Бергсон высоко оценивал ведущую идею Мен де Бирана – о необходимости «сосредоточить внимание философии на внутренней жизни души, поместить человеческую личность, какой она предстает сознанию, на полпути между относительным и абсолютным прежней метафизики – выше “феномена” кантианцев, но ниже их “вещи в себе”» и проникнуть экспериментальным путем в потусторонний мир, или по крайней мерс «достичь его преддверия, избрав своим проводником внутреннее наблюдение»[38]. Весьма важной для Бергсона, как мы увидим, стала и выдвинутая Мен де Бираном концепция психологической причинности, критика им неверного понимания причинности в метафизике, сторонники которого «не делают различия между фактами внутреннего чувства и феноменами внешней природы, отождествляя психологическую причинность с причинностью, царящей во внешнем мире объектов. В итоге анализ операций ума пытаются подменить физиологической “теорией действия”, описанием мозгового субстрата»[39]. Возможно, именно критика Бираном материалистических представлений о том, что мышление жестко детерминировано деятельностью мозга, сыграла свою роль в формировании концепции, развитой Бергсоном в «Материи и памяти». Во всяком случае, несомненно, что бирановская рефлексивная философия стала для него одним из важных опорных пунктов; в упомянутой выше статье о французской философии он ставит явно риторический вопрос о том, не должна ли всякая метафизика решительно направиться по пути, открытому Мен де Бираном[40].
После публикации работ Мен де Бирана его идеи привлекли особое внимание философов-спиритуалистов различных направлений. Кузен называл его «величайшим метафизиком века», хотя и не все признавал в его идеях, полагая, в согласии с Гегелем, что метафизические идеи – идеи причины, субстанции, единства, тождества – коренятся не в сознании, описанном Мен де Бираном, а в чистом разуме. С 1830-х гг. спиритуализм Кузена и его последователей стал ведущим направлением в университетском образовании, где благодаря Кузену значительное место отводилось истории философии.

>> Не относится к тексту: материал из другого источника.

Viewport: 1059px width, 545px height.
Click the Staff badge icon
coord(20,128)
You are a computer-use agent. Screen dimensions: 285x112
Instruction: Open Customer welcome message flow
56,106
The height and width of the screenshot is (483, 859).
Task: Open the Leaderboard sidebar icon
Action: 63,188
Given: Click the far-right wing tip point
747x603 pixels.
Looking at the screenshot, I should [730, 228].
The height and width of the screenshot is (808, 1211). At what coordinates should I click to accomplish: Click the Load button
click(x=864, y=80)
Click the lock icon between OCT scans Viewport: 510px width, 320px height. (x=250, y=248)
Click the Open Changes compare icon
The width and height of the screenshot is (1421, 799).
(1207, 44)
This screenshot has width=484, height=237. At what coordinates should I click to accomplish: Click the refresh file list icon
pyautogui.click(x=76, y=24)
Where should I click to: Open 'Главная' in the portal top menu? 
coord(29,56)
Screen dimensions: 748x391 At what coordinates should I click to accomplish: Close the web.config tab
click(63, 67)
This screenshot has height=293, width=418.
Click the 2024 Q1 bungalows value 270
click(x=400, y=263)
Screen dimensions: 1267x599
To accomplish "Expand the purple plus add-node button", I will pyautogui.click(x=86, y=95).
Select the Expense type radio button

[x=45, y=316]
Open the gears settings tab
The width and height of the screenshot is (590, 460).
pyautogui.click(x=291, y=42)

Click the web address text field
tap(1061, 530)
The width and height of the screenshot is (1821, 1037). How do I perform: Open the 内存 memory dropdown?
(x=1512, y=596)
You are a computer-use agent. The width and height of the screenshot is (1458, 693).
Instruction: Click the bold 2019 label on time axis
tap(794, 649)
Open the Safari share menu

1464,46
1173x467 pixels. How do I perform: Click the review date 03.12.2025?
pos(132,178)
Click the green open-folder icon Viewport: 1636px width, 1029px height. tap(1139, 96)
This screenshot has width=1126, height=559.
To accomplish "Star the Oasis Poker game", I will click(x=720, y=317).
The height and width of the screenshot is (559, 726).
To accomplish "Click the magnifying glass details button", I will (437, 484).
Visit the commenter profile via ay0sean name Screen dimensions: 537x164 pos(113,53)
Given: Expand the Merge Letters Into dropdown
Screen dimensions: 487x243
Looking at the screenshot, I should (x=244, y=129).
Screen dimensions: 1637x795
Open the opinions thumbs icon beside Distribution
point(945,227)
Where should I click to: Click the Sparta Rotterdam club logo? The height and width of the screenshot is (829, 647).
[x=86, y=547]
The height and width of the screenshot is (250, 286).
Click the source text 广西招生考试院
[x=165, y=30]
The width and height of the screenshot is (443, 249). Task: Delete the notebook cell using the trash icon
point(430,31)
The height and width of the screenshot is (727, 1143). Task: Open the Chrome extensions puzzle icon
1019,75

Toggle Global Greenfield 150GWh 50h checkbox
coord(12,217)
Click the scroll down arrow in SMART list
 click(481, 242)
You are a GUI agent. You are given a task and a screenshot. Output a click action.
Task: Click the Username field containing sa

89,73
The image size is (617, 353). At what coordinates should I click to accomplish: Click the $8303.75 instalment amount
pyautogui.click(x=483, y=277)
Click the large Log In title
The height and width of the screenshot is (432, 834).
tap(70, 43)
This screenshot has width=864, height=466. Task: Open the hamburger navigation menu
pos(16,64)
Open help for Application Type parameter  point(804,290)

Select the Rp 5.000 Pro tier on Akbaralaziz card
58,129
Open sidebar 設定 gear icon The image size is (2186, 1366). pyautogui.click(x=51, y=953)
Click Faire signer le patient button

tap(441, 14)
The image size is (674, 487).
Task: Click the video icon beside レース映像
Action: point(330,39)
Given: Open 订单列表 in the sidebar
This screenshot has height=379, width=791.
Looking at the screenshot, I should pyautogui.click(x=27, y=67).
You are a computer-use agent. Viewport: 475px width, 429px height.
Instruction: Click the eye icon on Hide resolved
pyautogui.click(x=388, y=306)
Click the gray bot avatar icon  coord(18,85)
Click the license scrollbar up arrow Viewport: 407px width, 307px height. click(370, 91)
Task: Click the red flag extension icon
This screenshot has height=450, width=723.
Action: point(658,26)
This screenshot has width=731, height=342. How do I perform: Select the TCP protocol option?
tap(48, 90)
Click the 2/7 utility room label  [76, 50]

По характеристике французского философа Поля Жане, сторонника Кузена, в основании философских учений, преподававшихся в 1830–1852 гг. в университете (в 1852 г. началась эпоха Второй империи, и ситуация в образовании изменилась), лежала «экспериментальная психология» шотландской школы, а вершину их составляла картезианская метафизика; велико было и влияние кантовской критики. Что касается концепции Мен де Бирана, то она, как отмечает Жане, была очень влиятельной в Высшем педагогическом институте в 1840-х годах[41].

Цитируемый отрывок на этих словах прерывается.